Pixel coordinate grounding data
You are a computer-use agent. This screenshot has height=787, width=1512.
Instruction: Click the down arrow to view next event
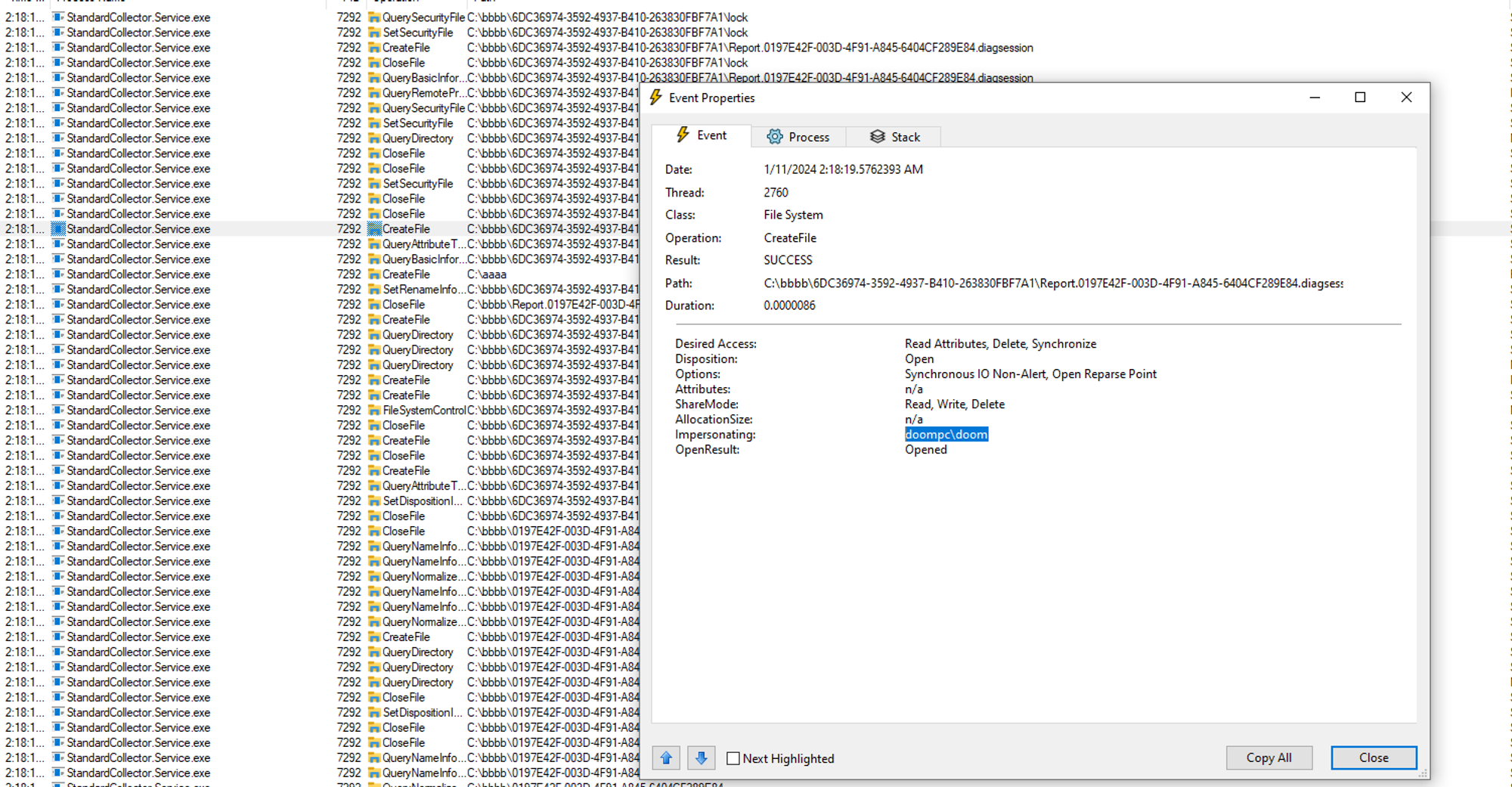click(701, 758)
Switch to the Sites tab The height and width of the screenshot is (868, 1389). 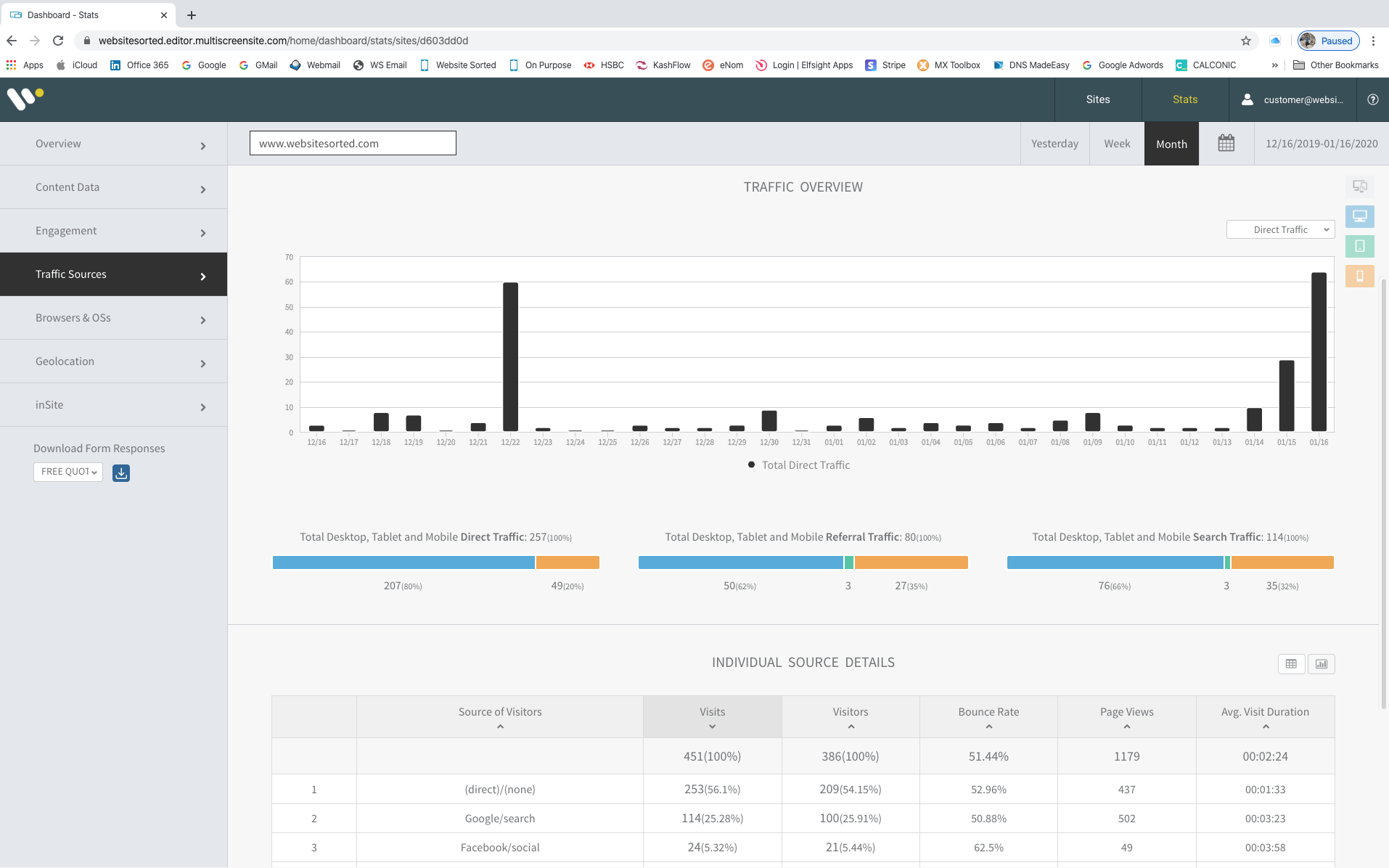(1097, 99)
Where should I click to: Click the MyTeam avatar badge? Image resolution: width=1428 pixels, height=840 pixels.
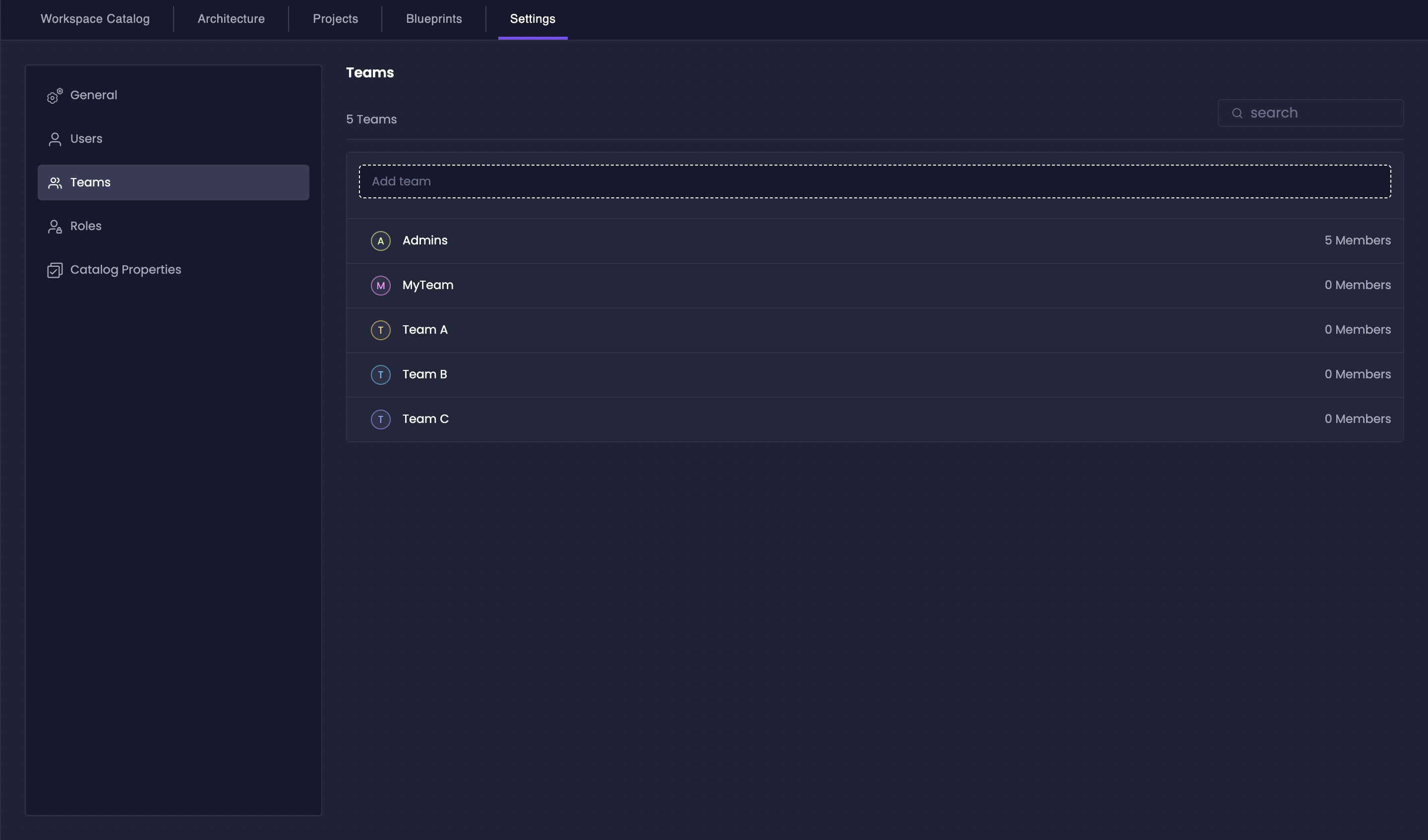point(380,285)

Required work: Restate, word for word and without pictures, the lines from the line containing "Where should I" to the last line of the records above.

Exercise solution:
Where should I click to: Click the MyTeam avatar badge? Image resolution: width=1428 pixels, height=840 pixels.
point(380,285)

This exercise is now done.